(Planet Me)
Tuesday, October 18, 2011
 
COLDPLAY mylo xyloto


Am I going to buy this? Of course I am. But with the nagging sense of guilty pleasure that I shouldn't. A far cry from where they started, Coldplay have now melded into the kind of band that were they around 22 years ago, I'd despise with every fibre in my body, with the pretentious wank album titles, in foreign or imaginary languages, and production by the ever less interesting Brian Eno. Taking their cue from U2 of the Eighties, Coldplay have mastered the art of unchanging lineups, a predictable album every few years that is both abundant in Coldplayisms and lacking in anything like fun, and general limpness.

The whole thing opens with “Hurts Like Heaven”, and it could be exactly the same as any song on any other album of theirs in the past decade. The problem with Coldplay is they always try for the uplifting apology of a song that challenges nothing, and tells you that your commute is going to be OK. Chris Martin has sunk into a world of bland, and dull truisms, and near meaningless lyrics as if it were his only language. How can heaven hurt? It doesn't. Why write a song called “Hurts Like Heaven”, unless you are either a) recovering from a painful operation or b) a illiterate buffoon. For my money, Chris and the Sleeperblokes probably don't know exactly what they are going on about, and baffled by why their blandness could be so offensive. It's hard to image Coldplays entire recorded output demonstrating the passion of one minute of an average Metallica b-side.

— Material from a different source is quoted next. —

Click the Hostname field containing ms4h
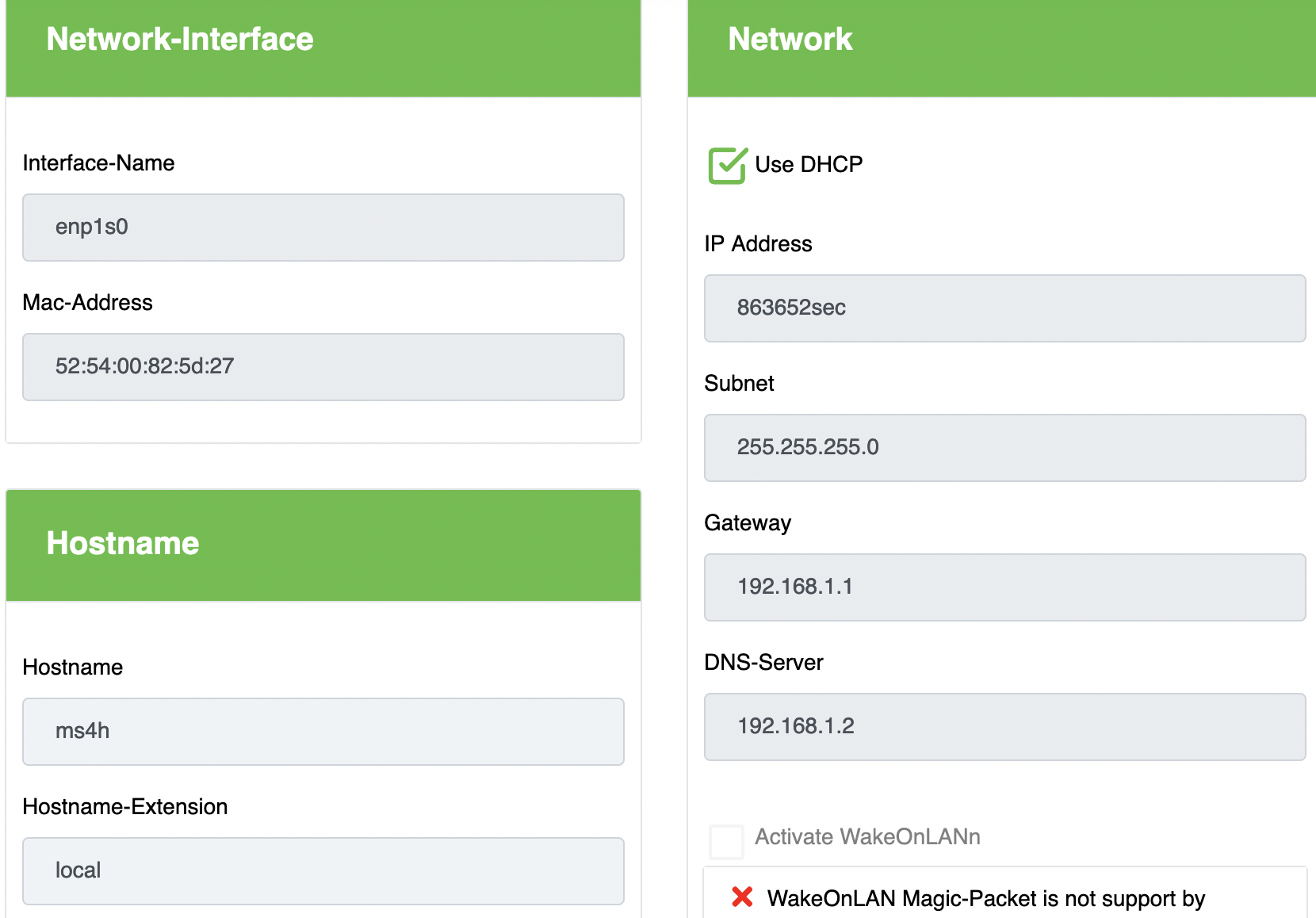Image resolution: width=1316 pixels, height=918 pixels. tap(323, 732)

At the very least if you must copy U2's career so slavishly, you could get an edge, as The Edge himself is busy. “Paradise” for example, is another bland, midpaced bit of crooning from a male (not a man) who cannot believe his luck that a movie star is married to him, the soft sap. There's nothing but bland, dull, tedious, apologies for songs here. If they wrote a song called “Invincible Badass” you can still bet he'd up apologising to the listener for being so strong and exposing the rest of the world's unbearable wimpiness. What a limp noodle.

“Charlie Brown” is practically aural sludge designed for people who think they like music, but don't. On a generic, recycled riff – you can sing 2005's “The Hardest Part” over the musical backing perfectly, as the two share the same key, tempo, and structure. No doubt this song will see a glorious O2 at Christmas, festooned in confetti. Is that the point? To comfort the listener, and tell them everythings gonna be OK, listen to this, pretend you are alive?

It's art made by people who don't understand artistry. There's a much wider world to this. I can't imagine the band ever having that moment – the same as great bands do – when they realise they've written a great song and the world must hear it now. That's surely what makes all the flying around, the TV shows, the early mornings and late nights and mansions worth it : the money, sorry, I meant the music. At a time it becomes a habit. This is an album made by a band that have settled,comfortably, into dull alcohol soft middle age, and lost sight of what makes the reason d'etre, what makes it all worthwhile : good, essential music.

Every teardrop is a waterfall” is OK, build on rising/falling cascades of chords, but again, fails to break out from the self-made prison of Brian Eno, clean guitars, piano chords, and soaring-like-an-eagle-MOR-vocals. What is the point Chris Martin is trying to make here? Words matter in songs, and this one is awash with dull and lyrical vapidity, a nothingness of sound. I'm sure that the band have a great ball making records like this, but it doesn't engage in any meaningful way, just being platitudes and cliches. Bono may be a pretentious numpty, but creatively he's miles ahead of Martins neutered apologies and half-baked philosophies.

What Coldplay need to do, if only for their own amusement, is get a sense of humour, a sense of irony, a sense of something other than being a uber-sincere set of green-trousered pop peddlers speaking only in mid-paced, Brian Eno produced cliches and do some kind of radical rethinking and or reinvention : if not, a career as the MOR-stadium Def Leppard for people who think Led Zeppelin are a bit noisy is the summary of a life. With that much money and success, Coldplay can do whatever they like next : and what they want to do is be boring and dull.